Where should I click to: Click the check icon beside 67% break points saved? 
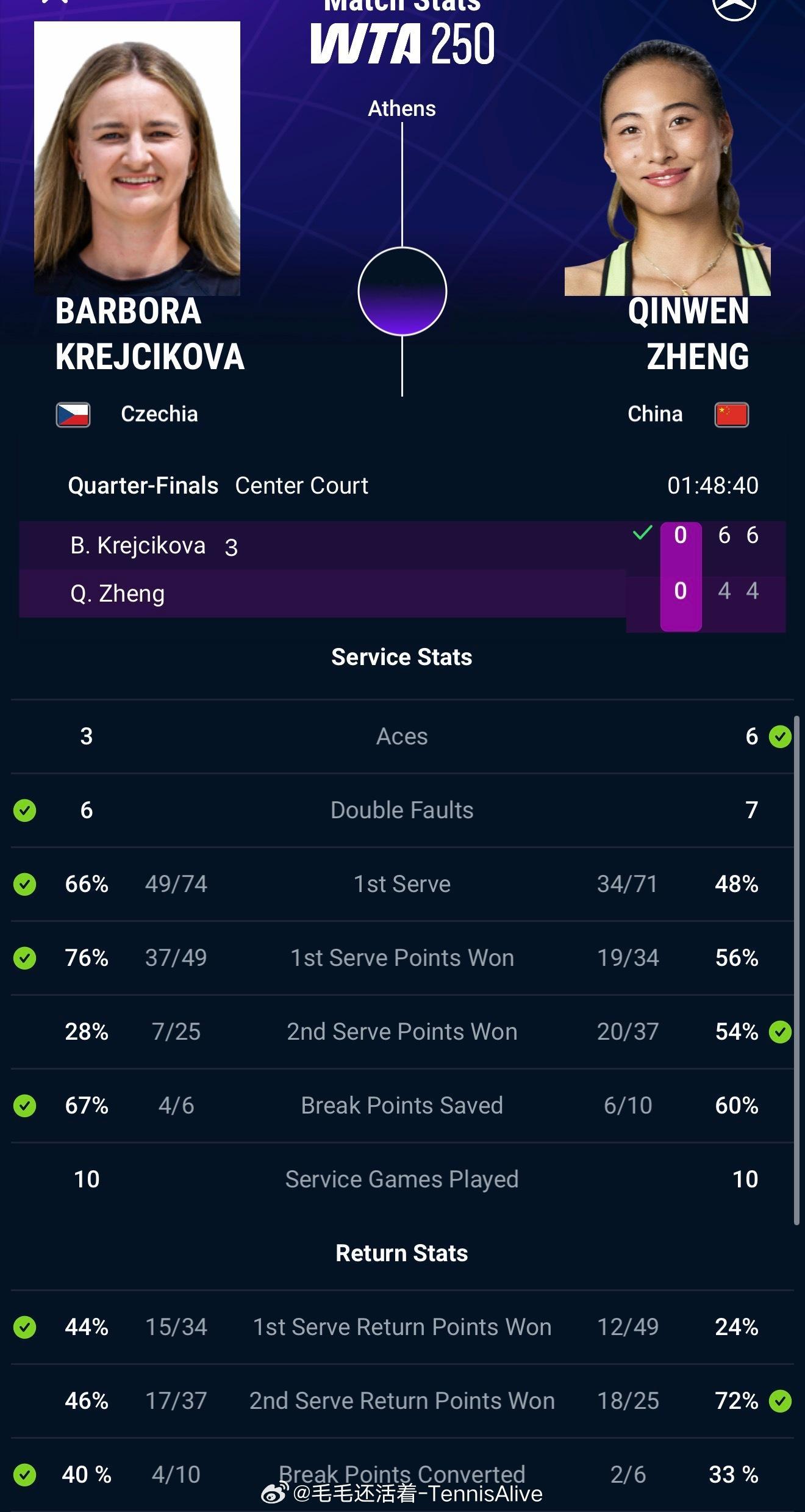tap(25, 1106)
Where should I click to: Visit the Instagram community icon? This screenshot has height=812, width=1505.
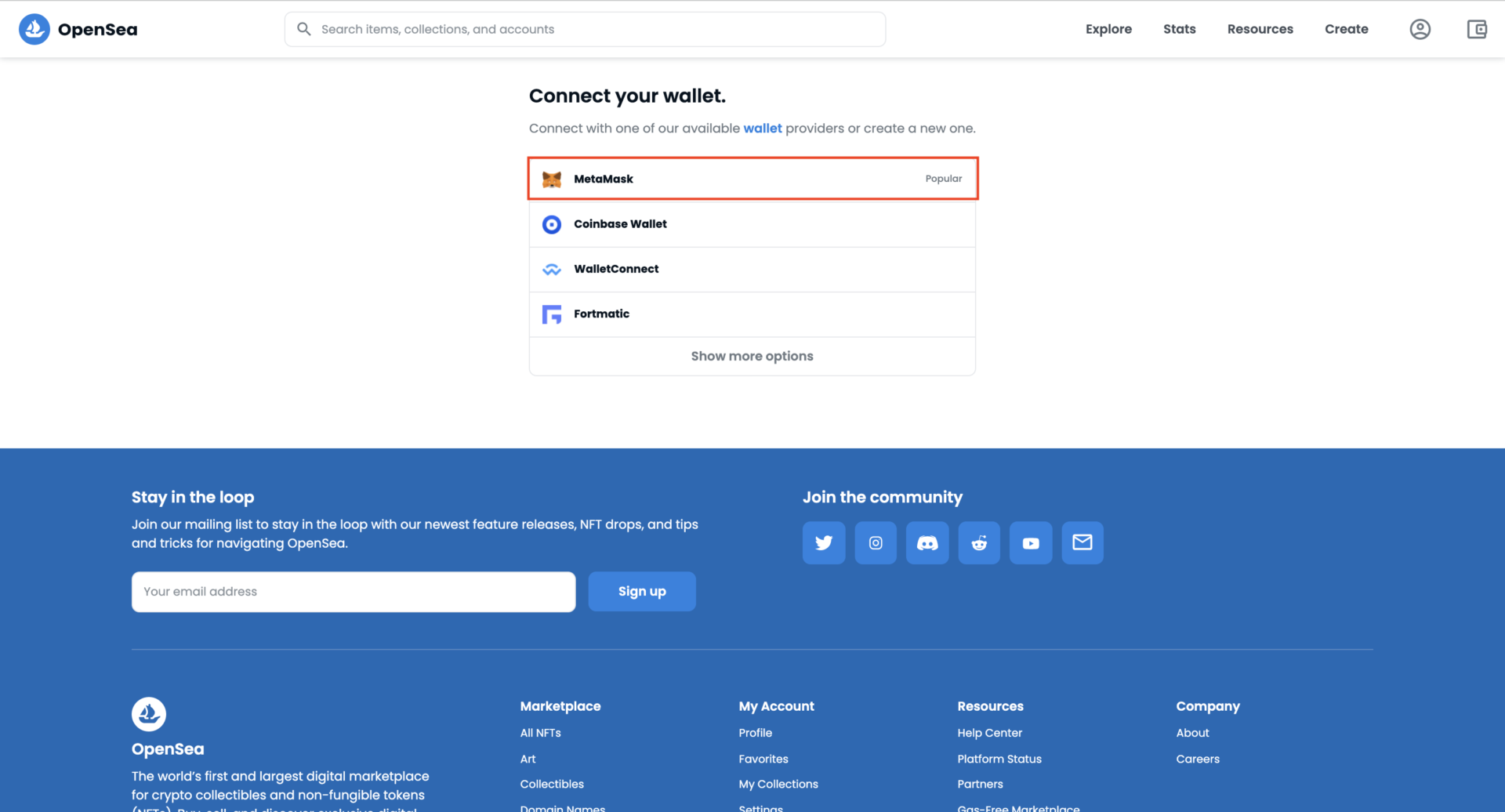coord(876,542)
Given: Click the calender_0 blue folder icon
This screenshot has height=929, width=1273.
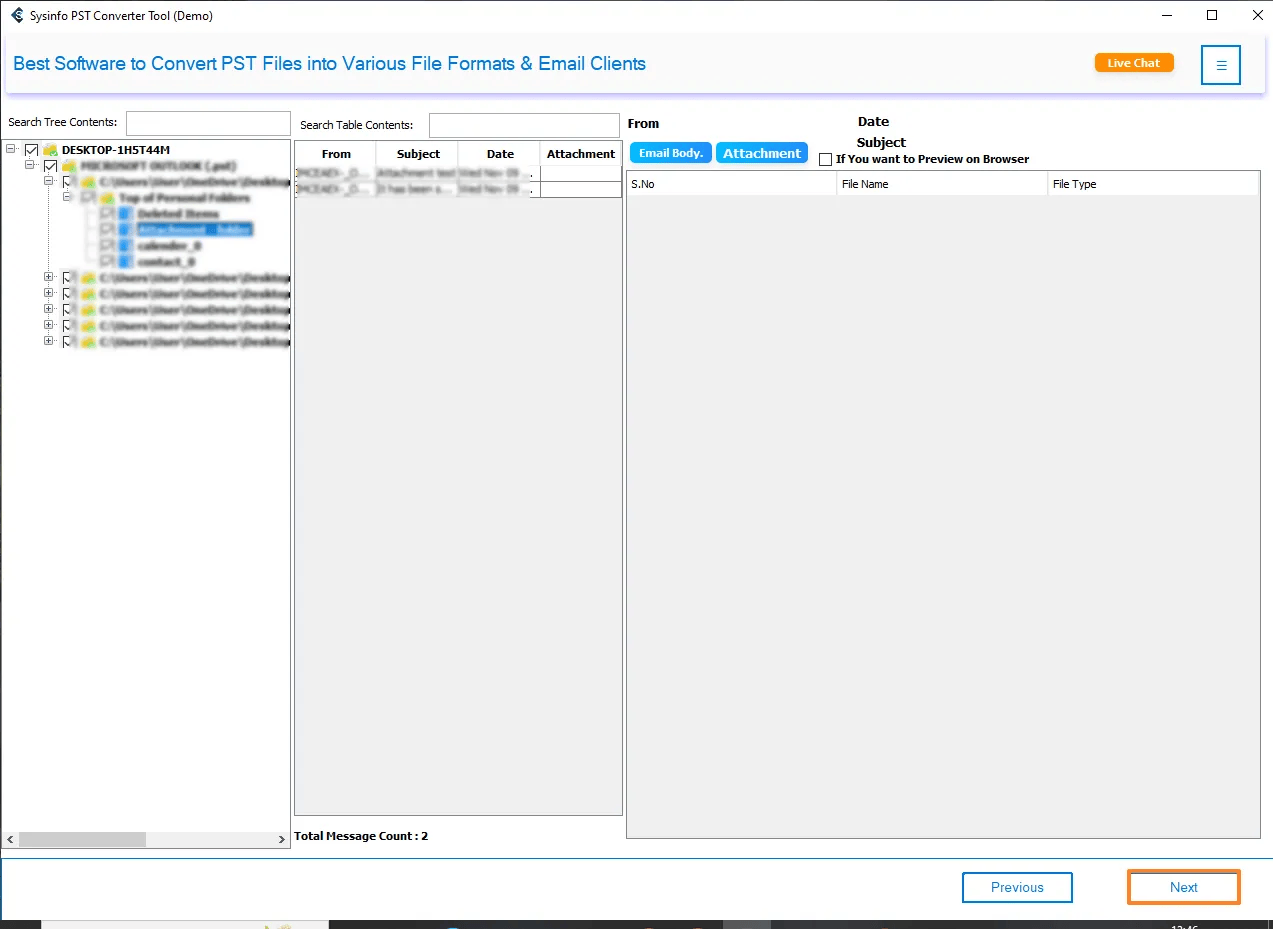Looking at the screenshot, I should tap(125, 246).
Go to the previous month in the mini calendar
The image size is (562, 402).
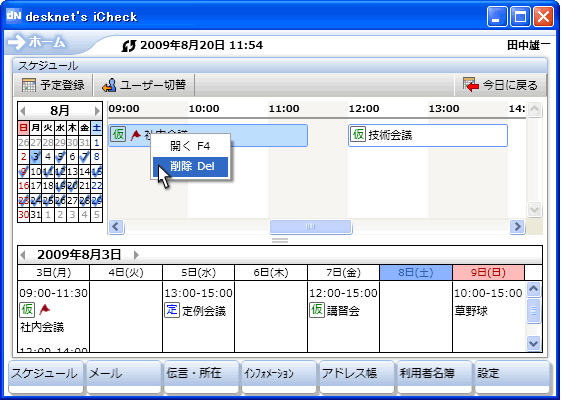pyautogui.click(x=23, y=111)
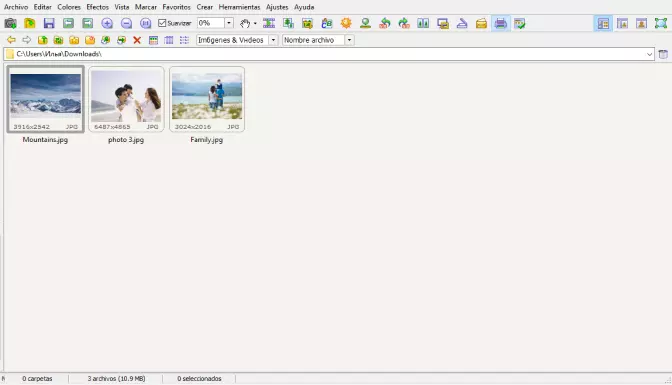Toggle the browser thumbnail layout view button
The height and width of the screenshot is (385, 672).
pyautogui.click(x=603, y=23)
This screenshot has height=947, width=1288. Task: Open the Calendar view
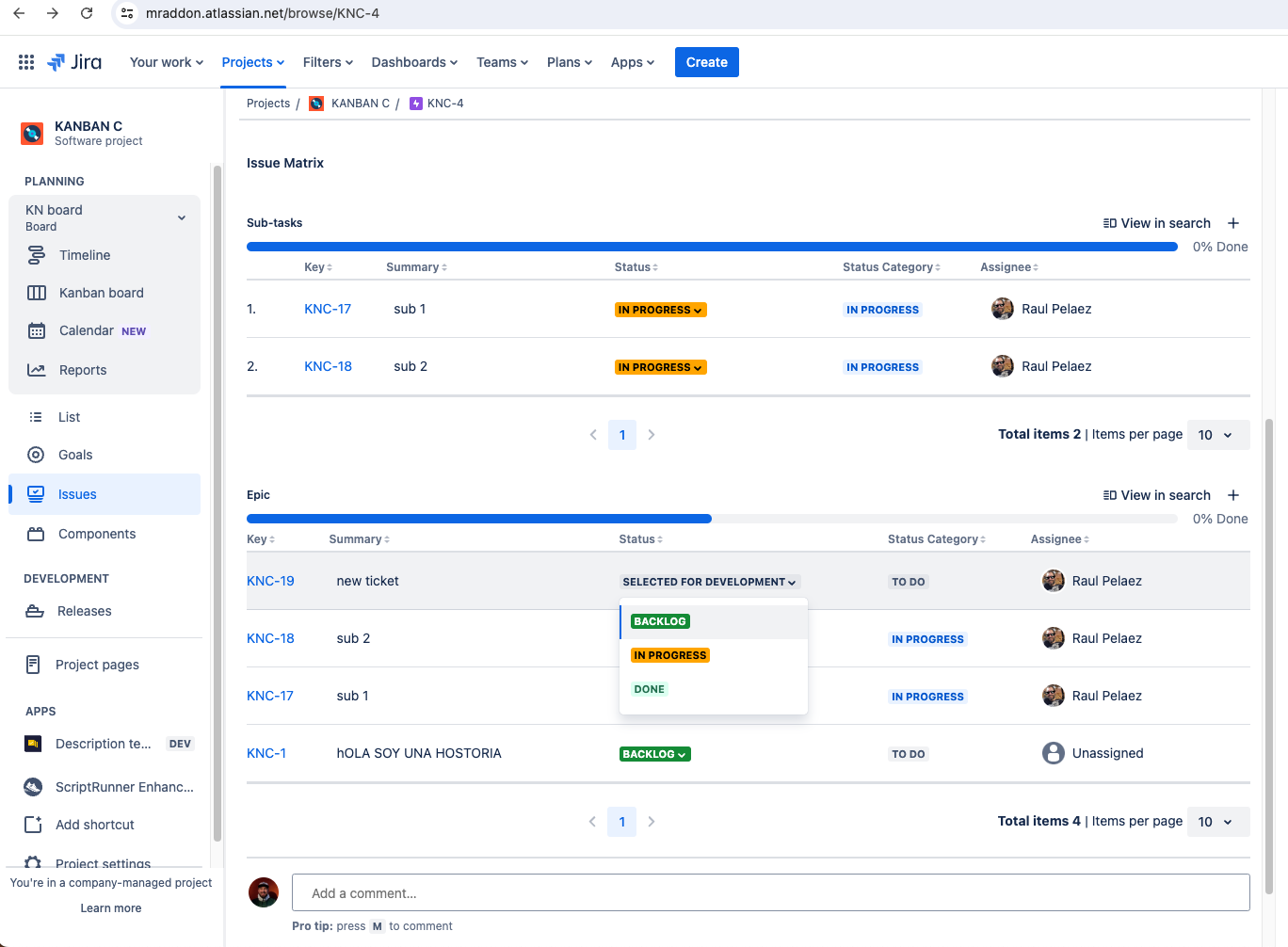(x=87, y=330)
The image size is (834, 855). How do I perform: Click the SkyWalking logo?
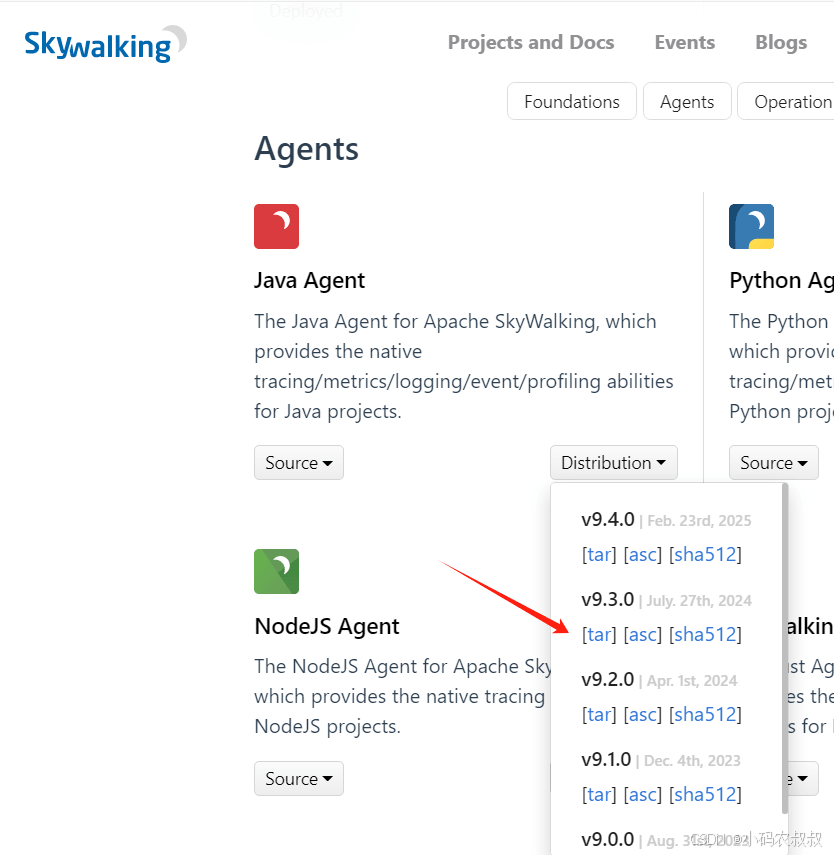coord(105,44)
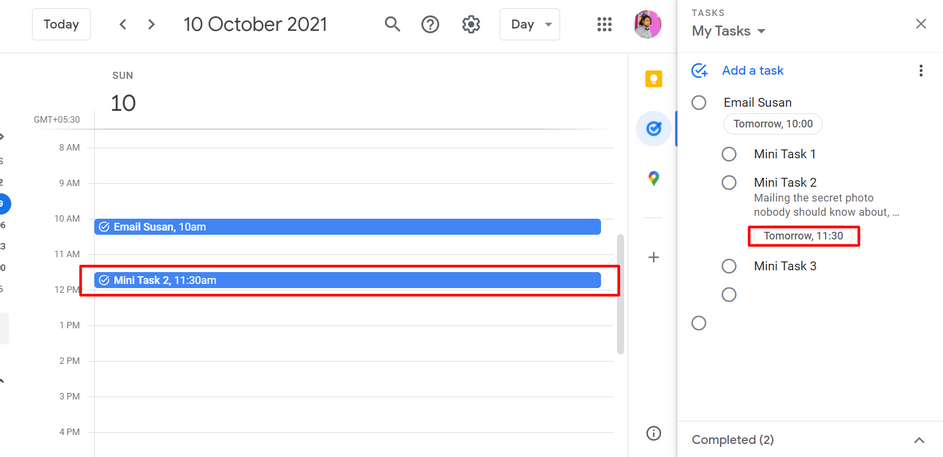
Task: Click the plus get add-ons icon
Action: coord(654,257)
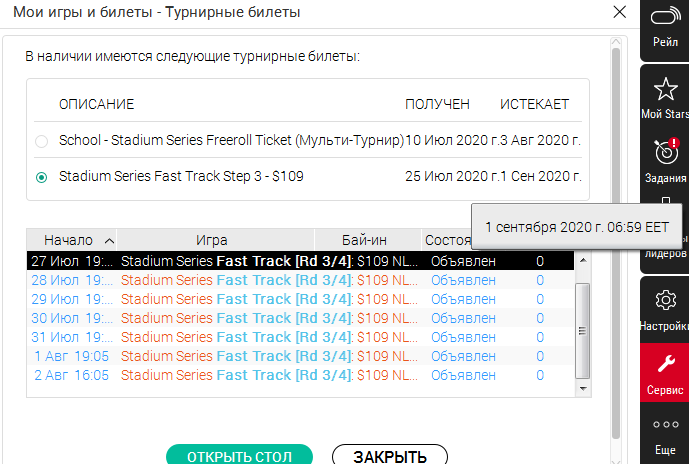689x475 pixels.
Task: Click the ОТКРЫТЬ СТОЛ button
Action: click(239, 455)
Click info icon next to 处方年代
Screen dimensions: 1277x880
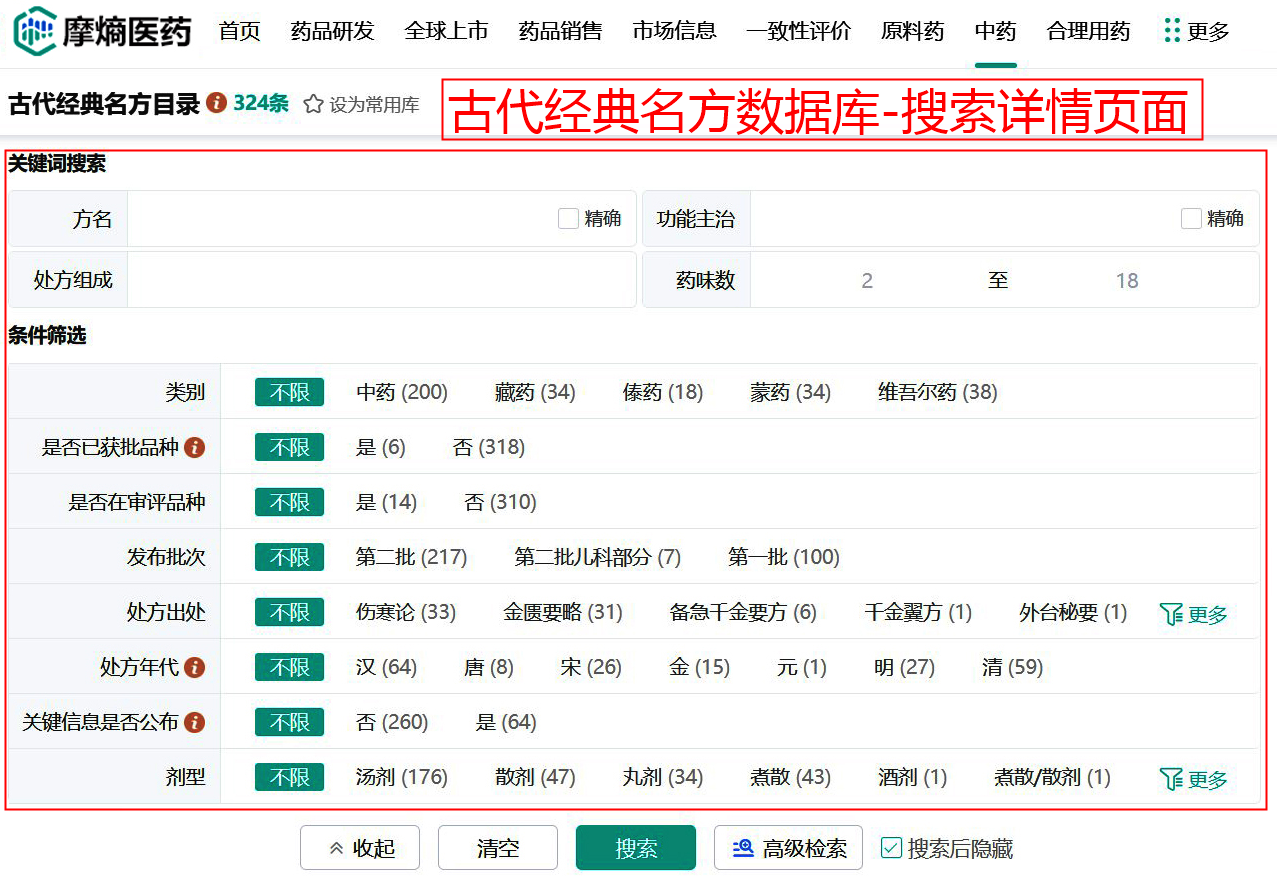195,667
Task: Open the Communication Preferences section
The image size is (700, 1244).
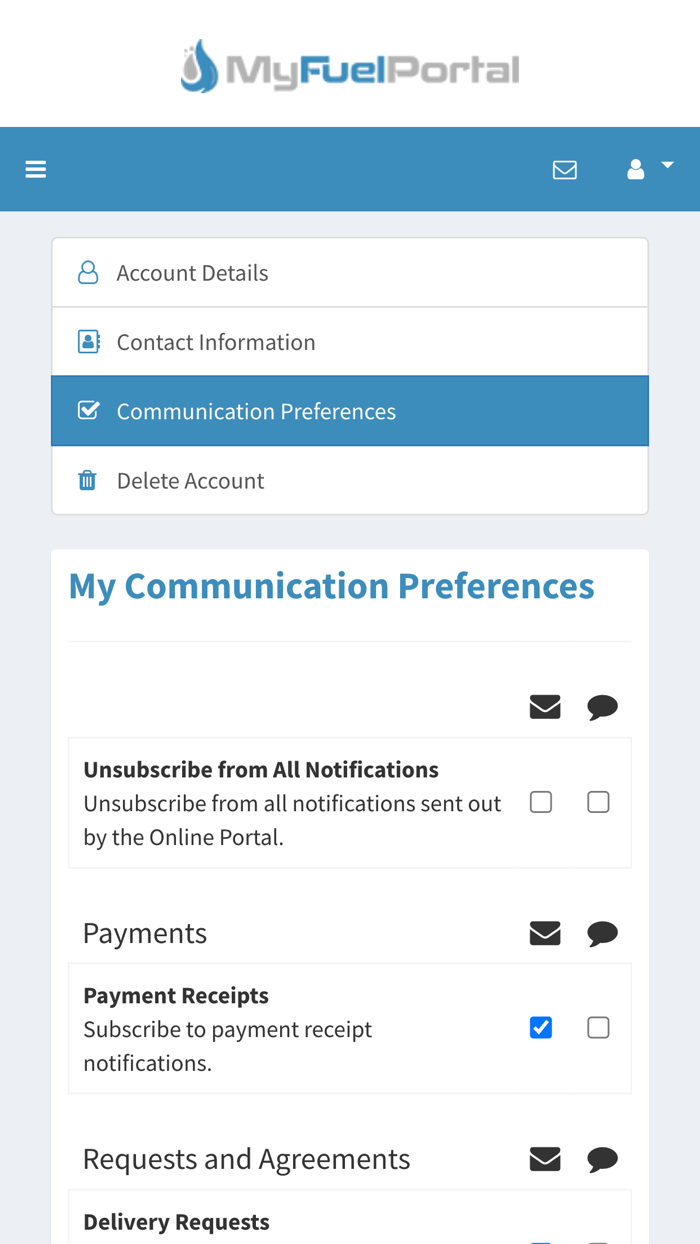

- _What you have to do_
Your answer should be the lines above from the one that contains "This screenshot has height=947, width=1288." through the last, set down exactly, with the pictures removed.

- _Solution_
This screenshot has height=947, width=1288. Task: Open the Calendar view
(x=87, y=330)
The image size is (834, 855). How do I perform: Click the SkyWalking logo?
coord(105,44)
Task: Click the plus get add-ons icon
Action: coord(654,257)
689x475 pixels.
Task: Click the ОТКРЫТЬ СТОЛ button
Action: click(239, 455)
Click info icon next to 处方年代
Screen dimensions: 1277x880
195,667
Task: Open the Communication Preferences section
The image size is (700, 1244).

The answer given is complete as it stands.